:: Prompt ::
Scale the items from the start through the line containing "pyautogui.click(x=455, y=715)", repeating each line in full with every image width, height, and coordinate in the answers multiplied by 0.4 and rounded to a whole number, halves up. Leave the pictures out of your answer.

[Records from a dataset]

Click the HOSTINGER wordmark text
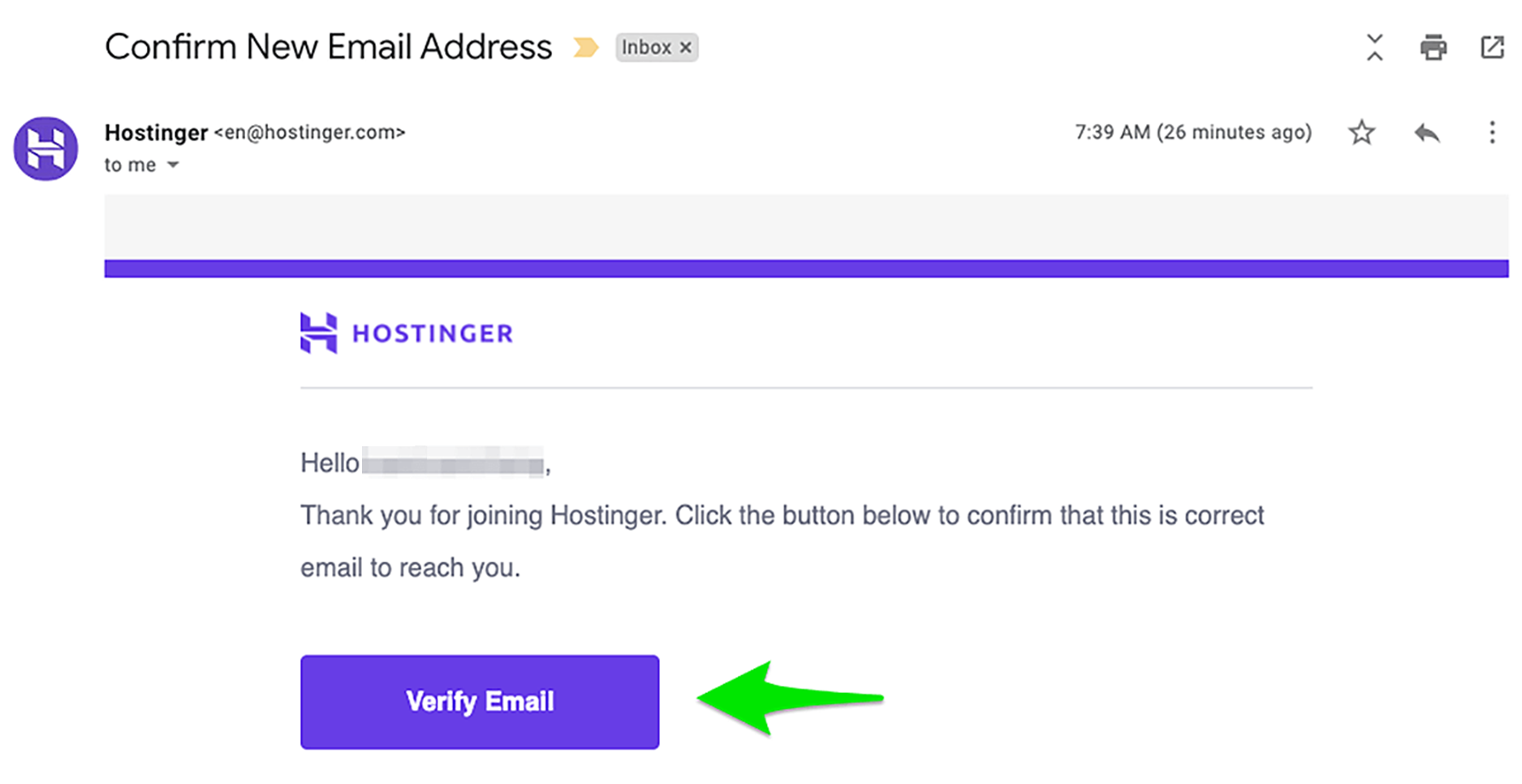Image resolution: width=1522 pixels, height=784 pixels. (x=432, y=334)
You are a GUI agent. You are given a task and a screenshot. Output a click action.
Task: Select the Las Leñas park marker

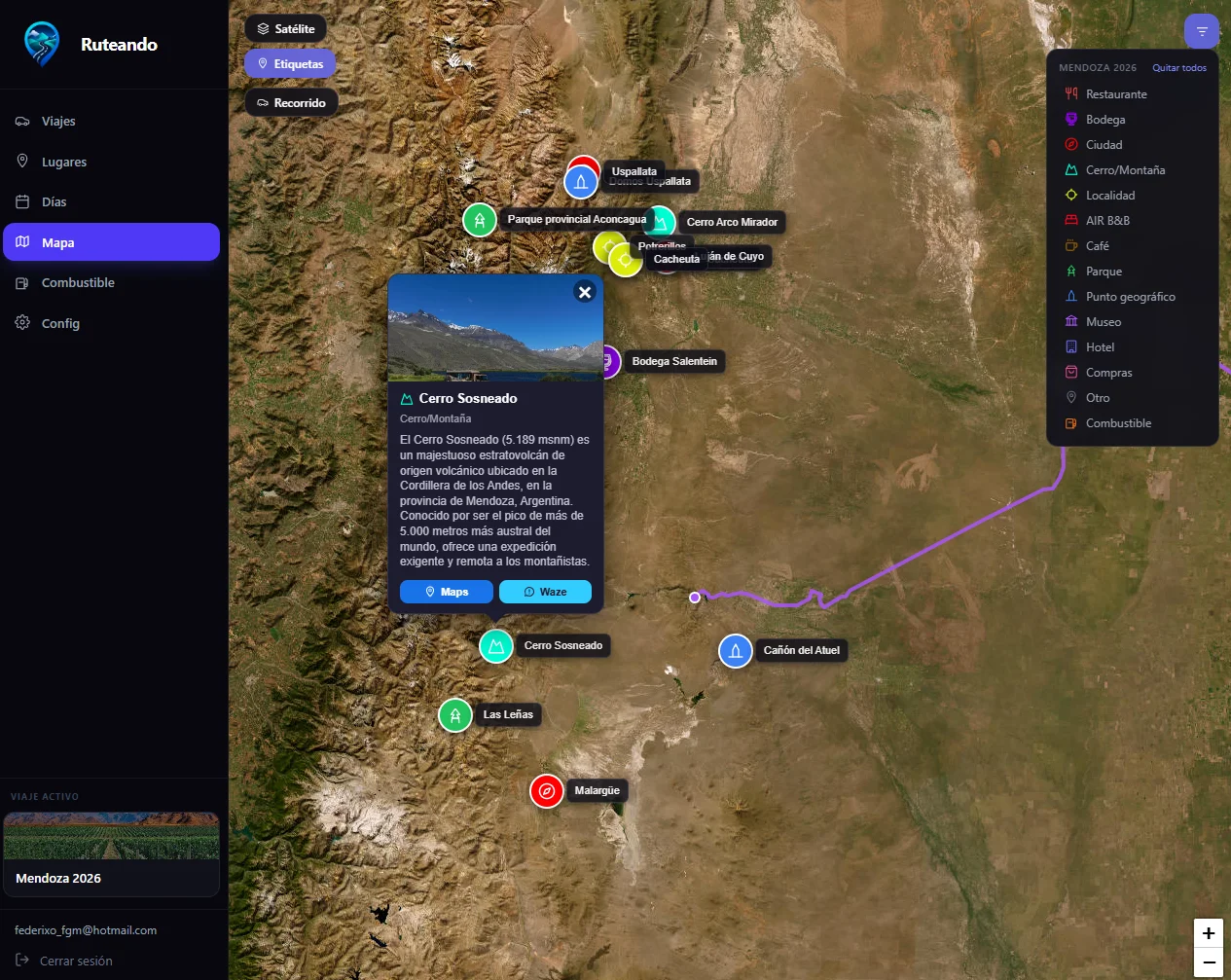pyautogui.click(x=455, y=715)
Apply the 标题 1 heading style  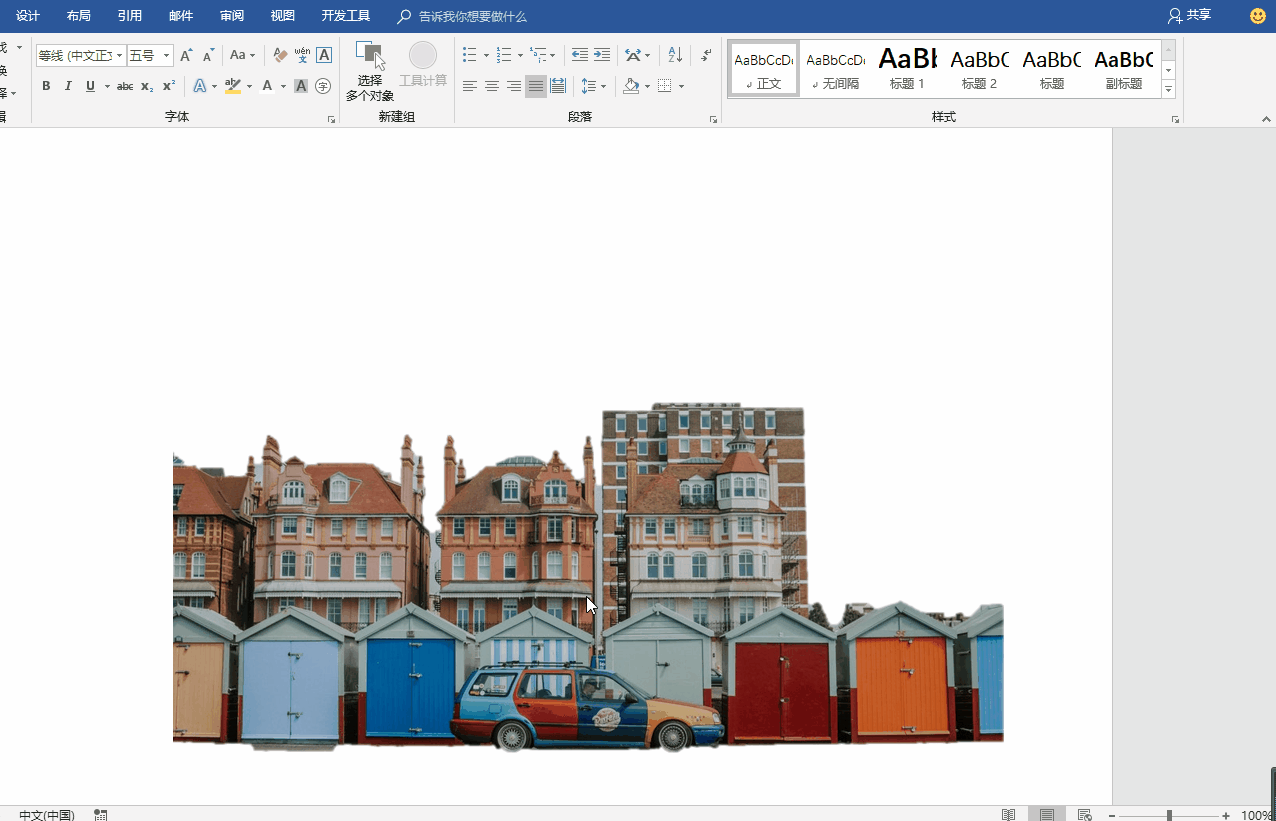pos(908,68)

:: Written answer ::
Click the HOSTINGER wordmark text
Image resolution: width=609 pixels, height=314 pixels. (x=173, y=134)
You are a GUI agent. You are given a task and a screenshot. Output a click action.
Task: Select the Las Leñas park marker

pyautogui.click(x=182, y=286)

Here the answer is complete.